What to produce |
Could you transcribe all the entries exactly, omitting the pictures?

Task inputs |
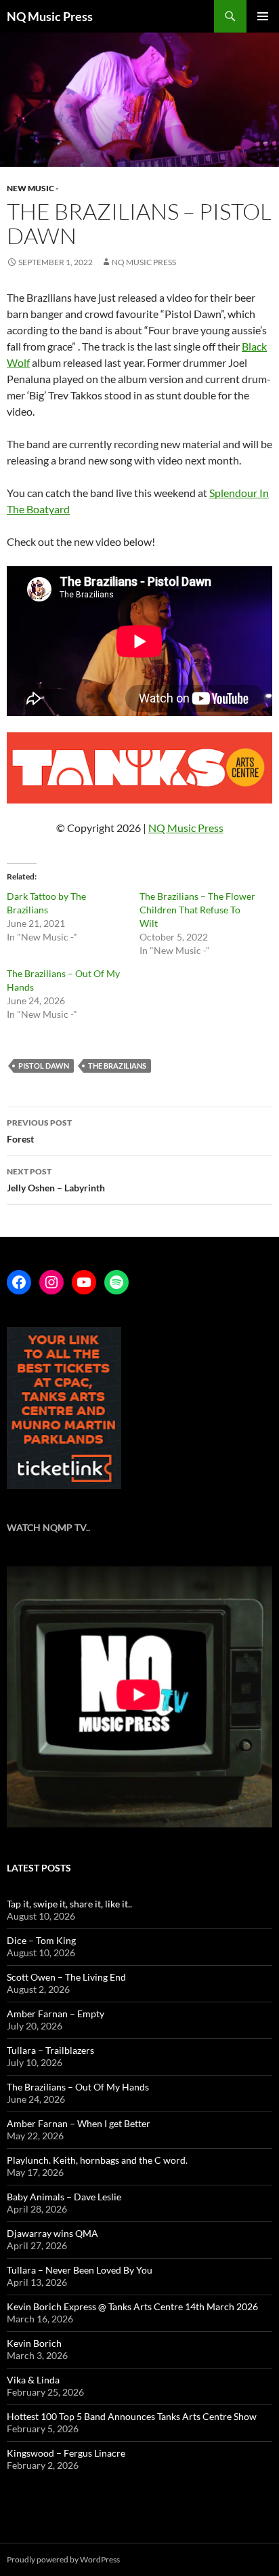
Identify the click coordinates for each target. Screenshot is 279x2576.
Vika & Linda (33, 2379)
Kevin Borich (34, 2343)
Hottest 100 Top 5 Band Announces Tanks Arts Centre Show (132, 2416)
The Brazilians (117, 1065)
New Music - (32, 188)
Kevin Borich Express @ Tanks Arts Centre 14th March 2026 (132, 2306)
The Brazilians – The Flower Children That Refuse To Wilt (197, 909)
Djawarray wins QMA (52, 2233)
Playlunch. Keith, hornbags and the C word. (97, 2160)
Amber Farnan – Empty (55, 2013)
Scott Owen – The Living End (66, 1977)
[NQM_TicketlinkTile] (64, 1406)
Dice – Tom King (41, 1940)
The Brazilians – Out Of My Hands (78, 2087)
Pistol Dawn (43, 1065)
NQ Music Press (50, 16)
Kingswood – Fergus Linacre (66, 2453)
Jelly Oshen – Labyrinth (56, 1179)
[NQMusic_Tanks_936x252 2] (139, 766)
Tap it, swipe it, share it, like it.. (69, 1903)
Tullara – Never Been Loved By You (79, 2270)
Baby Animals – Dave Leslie (64, 2196)
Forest (39, 1131)
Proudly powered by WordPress (63, 2559)
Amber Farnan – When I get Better (78, 2123)
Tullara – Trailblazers (50, 2050)
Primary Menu (262, 16)
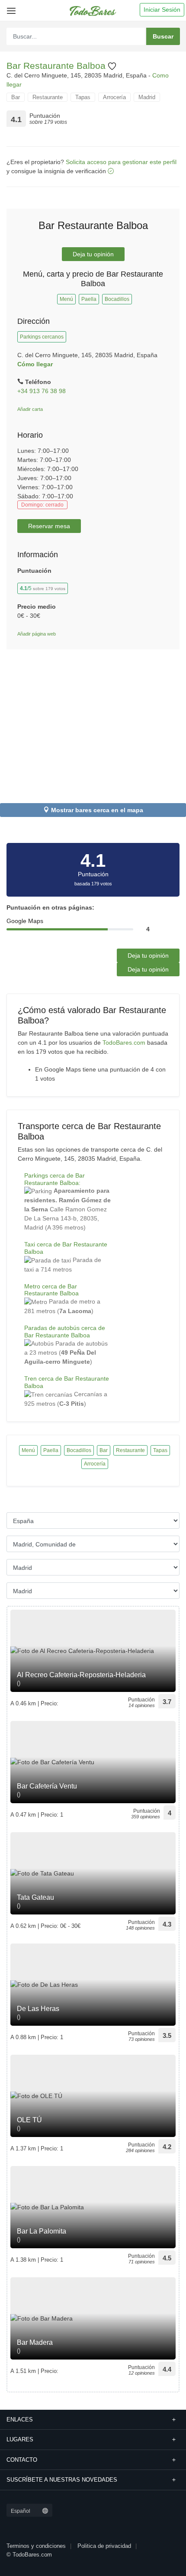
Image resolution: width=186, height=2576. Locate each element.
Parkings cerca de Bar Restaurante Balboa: (54, 1179)
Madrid (146, 97)
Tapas (82, 97)
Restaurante (47, 97)
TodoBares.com (124, 1042)
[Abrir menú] (9, 7)
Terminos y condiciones (36, 2546)
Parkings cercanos (42, 337)
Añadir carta (30, 409)
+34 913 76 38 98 (41, 390)
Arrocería (114, 97)
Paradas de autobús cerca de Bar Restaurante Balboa (64, 1331)
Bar (15, 97)
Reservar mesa (49, 526)
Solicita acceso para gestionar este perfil (121, 161)
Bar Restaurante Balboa (57, 66)
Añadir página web (36, 633)
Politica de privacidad (104, 2546)
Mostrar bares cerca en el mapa (97, 810)
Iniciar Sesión (162, 9)
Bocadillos (117, 299)
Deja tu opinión (93, 254)
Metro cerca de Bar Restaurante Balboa (51, 1290)
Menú (66, 299)
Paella (88, 299)
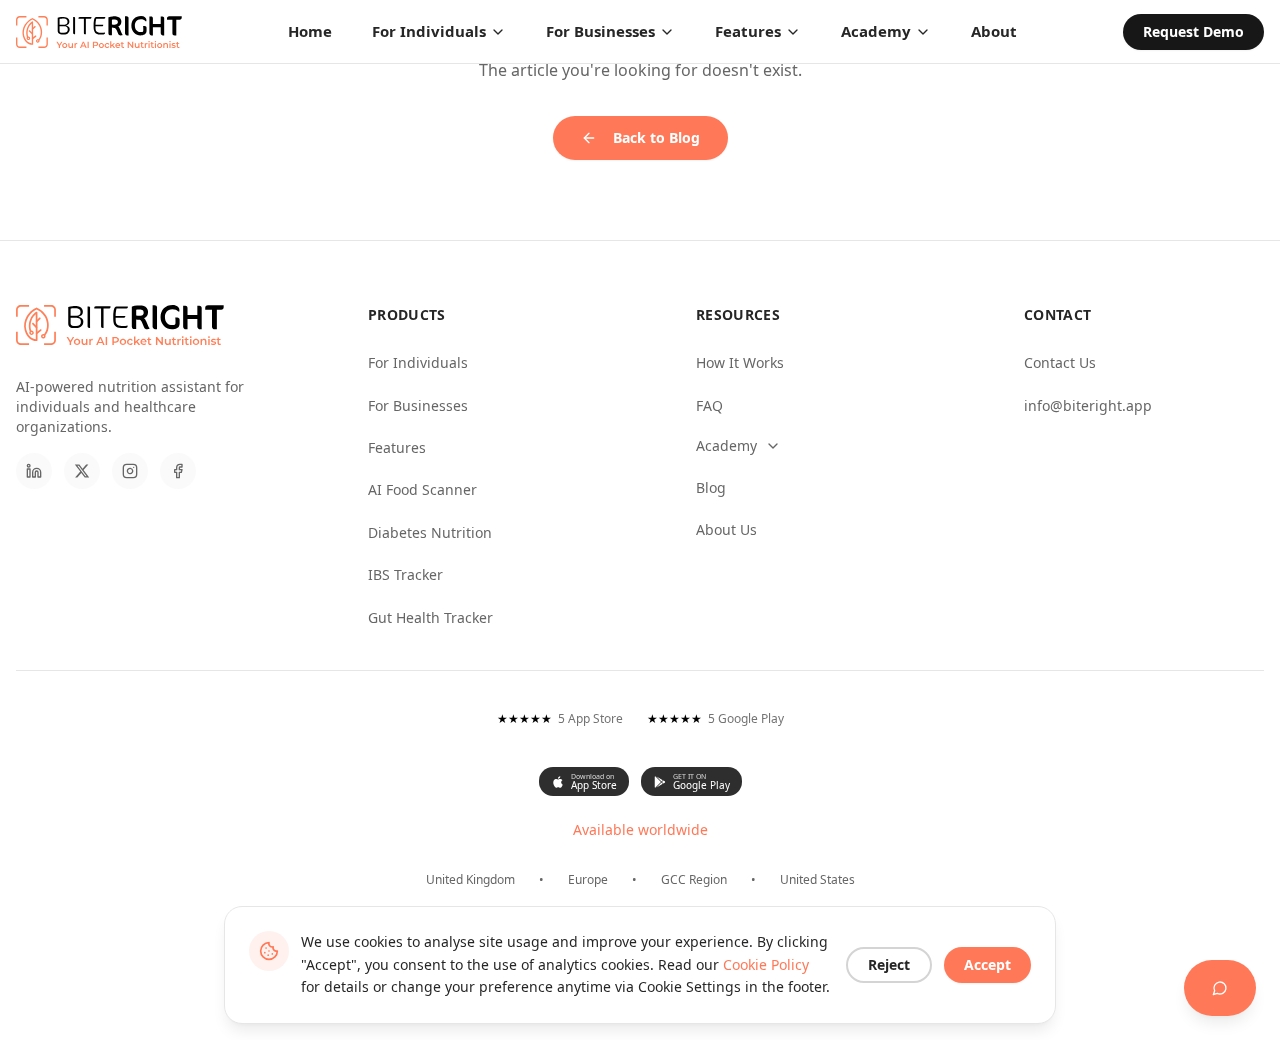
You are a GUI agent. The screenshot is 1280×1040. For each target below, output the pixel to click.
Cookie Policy (766, 964)
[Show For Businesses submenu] (667, 32)
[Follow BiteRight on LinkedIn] (34, 471)
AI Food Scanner (422, 489)
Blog (711, 487)
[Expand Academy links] (773, 446)
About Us (726, 529)
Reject (889, 964)
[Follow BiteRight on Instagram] (130, 471)
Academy (876, 31)
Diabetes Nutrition (430, 532)
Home (310, 31)
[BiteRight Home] (99, 32)
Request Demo (1193, 31)
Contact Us (1060, 362)
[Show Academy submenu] (923, 32)
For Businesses (600, 31)
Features (748, 31)
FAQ (709, 405)
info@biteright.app (1088, 405)
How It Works (740, 362)
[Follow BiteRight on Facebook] (178, 471)
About (994, 31)
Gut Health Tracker (430, 617)
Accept (987, 964)
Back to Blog (656, 137)
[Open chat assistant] (1220, 988)
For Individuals (429, 31)
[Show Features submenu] (793, 32)
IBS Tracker (405, 574)
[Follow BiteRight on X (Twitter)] (82, 471)
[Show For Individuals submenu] (498, 32)
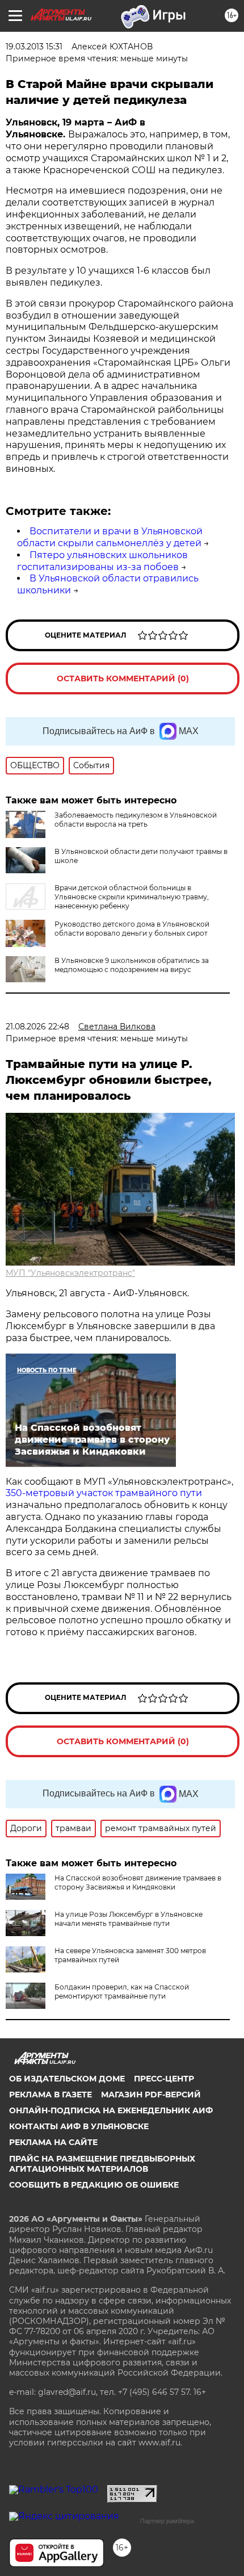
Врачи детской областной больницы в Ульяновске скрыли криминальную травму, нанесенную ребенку (131, 896)
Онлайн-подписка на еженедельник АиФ (111, 2110)
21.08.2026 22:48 (37, 1026)
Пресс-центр (164, 2079)
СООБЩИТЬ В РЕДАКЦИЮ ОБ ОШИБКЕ (94, 2185)
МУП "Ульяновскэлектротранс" (70, 1273)
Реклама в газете (50, 2094)
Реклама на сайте (53, 2142)
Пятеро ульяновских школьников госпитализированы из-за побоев (102, 561)
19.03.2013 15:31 (34, 46)
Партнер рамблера (167, 2521)
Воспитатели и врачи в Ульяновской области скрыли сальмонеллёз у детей (110, 537)
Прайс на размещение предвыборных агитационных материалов (102, 2164)
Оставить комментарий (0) (123, 678)
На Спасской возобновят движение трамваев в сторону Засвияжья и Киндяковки (137, 1882)
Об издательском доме (67, 2079)
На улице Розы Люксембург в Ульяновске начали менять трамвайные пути (128, 1919)
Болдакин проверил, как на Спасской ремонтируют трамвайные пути (121, 1991)
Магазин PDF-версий (151, 2094)
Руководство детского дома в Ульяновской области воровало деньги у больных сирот (131, 928)
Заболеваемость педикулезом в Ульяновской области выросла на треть (135, 819)
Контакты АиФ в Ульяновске (79, 2126)
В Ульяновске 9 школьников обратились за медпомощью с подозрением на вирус (131, 965)
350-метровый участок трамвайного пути (104, 1493)
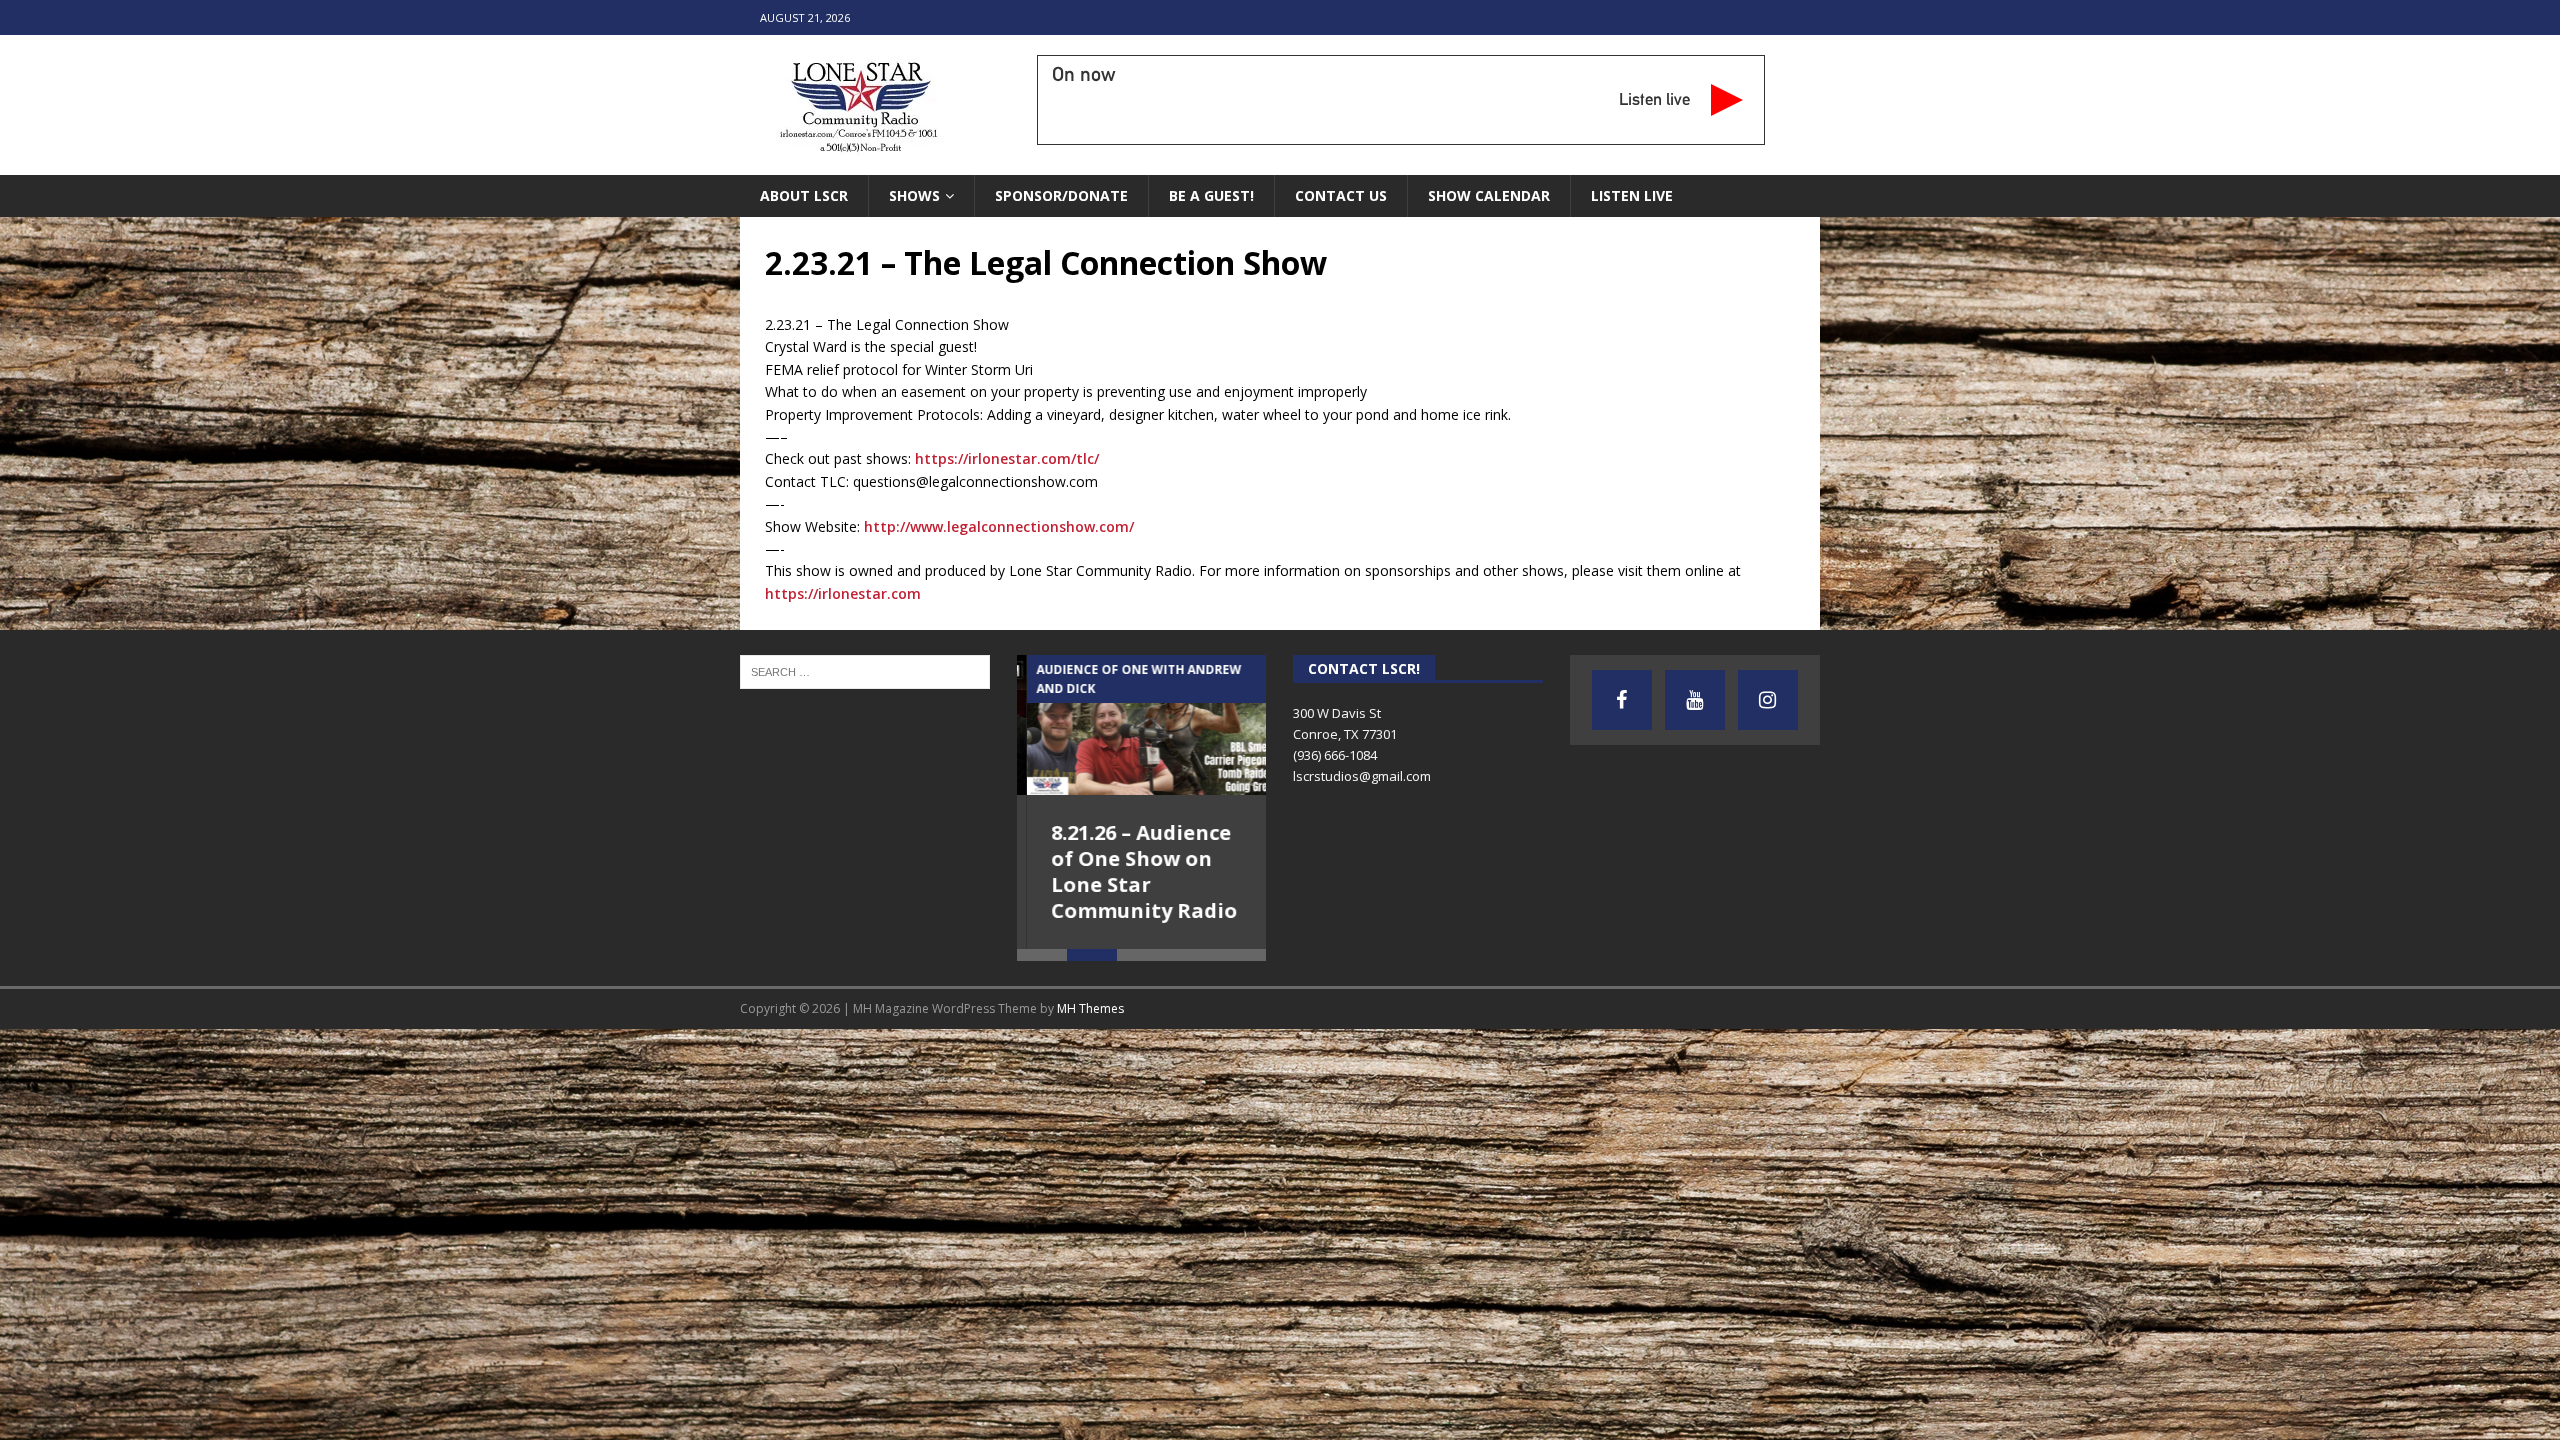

Result |
Identify the click coordinates for each target. Screenshot is 279x2576.
Vika & Linda (33, 2379)
Kevin Borich (34, 2343)
Hottest 100 Top 5 Band Announces Tanks Arts Centre Show (132, 2416)
The Brazilians (117, 1065)
New Music - (32, 188)
Kevin Borich Express @ Tanks Arts Centre 14th March 2026 (132, 2306)
The Brazilians – The Flower Children That Refuse To Wilt (197, 909)
Djawarray wins QMA (52, 2233)
Playlunch. Keith, hornbags and the C word. (97, 2160)
Amber Farnan – Empty (55, 2013)
Scott Owen – The Living End (66, 1977)
[NQM_TicketlinkTile] (64, 1406)
Dice – Tom King (41, 1940)
The Brazilians – Out Of My Hands (78, 2087)
Pistol Dawn (43, 1065)
NQ Music Press (50, 16)
Kingswood – Fergus Linacre (66, 2453)
Jelly Oshen – Labyrinth (56, 1179)
[NQMusic_Tanks_936x252 2] (139, 766)
Tap it, swipe it, share it, like it.. (69, 1903)
Tullara – Never Been Loved By You (79, 2270)
Baby Animals – Dave Leslie (64, 2196)
Forest (39, 1131)
Proudly powered by WordPress (63, 2559)
Amber Farnan – When I get Better (78, 2123)
Tullara – Trailblazers (50, 2050)
Primary Menu (262, 16)
Image resolution: width=186, height=2576. Locate each element.
Parkings cerca de Bar Restaurante Balboa: (54, 1179)
Madrid (146, 97)
Tapas (82, 97)
Restaurante (47, 97)
TodoBares.com (124, 1042)
[Abrir menú] (9, 7)
Terminos y condiciones (36, 2546)
Parkings cercanos (42, 337)
Añadir carta (30, 409)
+34 913 76 38 98 (41, 390)
Arrocería (114, 97)
Paradas de autobús cerca de Bar Restaurante Balboa (64, 1331)
Bar (15, 97)
Reservar mesa (49, 526)
Solicita acceso para gestionar este perfil (121, 161)
Bar Restaurante Balboa (57, 66)
Añadir página web (36, 633)
Politica de privacidad (104, 2546)
Mostrar bares cerca en el mapa (97, 810)
Iniciar Sesión (162, 9)
Bocadillos (117, 299)
Deja tu opinión (93, 254)
Metro cerca de Bar Restaurante Balboa (51, 1290)
Menú (66, 299)
Paella (88, 299)
You are a GUI agent. The screenshot is 1280×1040. For each target below, output the pixel to click.
Cookie Policy (766, 964)
[Show For Businesses submenu] (667, 32)
[Follow BiteRight on LinkedIn] (34, 471)
AI Food Scanner (422, 489)
Blog (711, 487)
[Expand Academy links] (773, 446)
About Us (726, 529)
Reject (889, 964)
[Follow BiteRight on Instagram] (130, 471)
Academy (876, 31)
Diabetes Nutrition (430, 532)
Home (310, 31)
[BiteRight Home] (99, 32)
Request Demo (1193, 31)
Contact Us (1060, 362)
[Show Academy submenu] (923, 32)
For Businesses (600, 31)
Features (748, 31)
FAQ (709, 405)
info@biteright.app (1088, 405)
How It Works (740, 362)
[Follow BiteRight on Facebook] (178, 471)
About (994, 31)
Gut Health Tracker (430, 617)
Accept (987, 964)
Back to Blog (656, 137)
[Open chat assistant] (1220, 988)
For Individuals (429, 31)
[Show Features submenu] (793, 32)
IBS Tracker (405, 574)
[Follow BiteRight on X (Twitter)] (82, 471)
[Show For Individuals submenu] (498, 32)
Врачи детской областной больницы в Ульяновске скрыли криминальную травму, нанесенную ребенку (131, 896)
Онлайн-подписка на еженедельник АиФ (111, 2110)
21.08.2026 22:48 (37, 1026)
Пресс-центр (164, 2079)
СООБЩИТЬ В РЕДАКЦИЮ ОБ ОШИБКЕ (94, 2185)
МУП "Ульяновскэлектротранс" (70, 1273)
Реклама в газете (50, 2094)
Реклама на сайте (53, 2142)
Пятеро ульяновских школьников госпитализированы из-за побоев (102, 561)
19.03.2013 15:31 (34, 46)
Партнер рамблера (167, 2521)
Воспитатели и врачи в Ульяновской области скрыли сальмонеллёз у детей (110, 537)
Прайс на размещение предвыборных агитационных материалов (102, 2164)
Оставить комментарий (0) (123, 678)
На Спасской возобновят движение трамваев в сторону Засвияжья и Киндяковки (137, 1882)
Об издательском доме (67, 2079)
На улице Розы Люксембург в Ульяновске начали менять трамвайные пути (128, 1919)
Болдакин проверил, как на Спасской ремонтируют трамвайные пути (121, 1991)
Магазин PDF-версий (151, 2094)
Руководство детского дома в Ульяновской области воровало деньги у больных сирот (131, 928)
Заболеваемость педикулезом в Ульяновской области выросла на треть (135, 819)
Контакты АиФ в Ульяновске (79, 2126)
В Ульяновске 9 школьников обратились за медпомощью с подозрением на вирус (131, 965)
350-метровый участок трамвайного пути (104, 1493)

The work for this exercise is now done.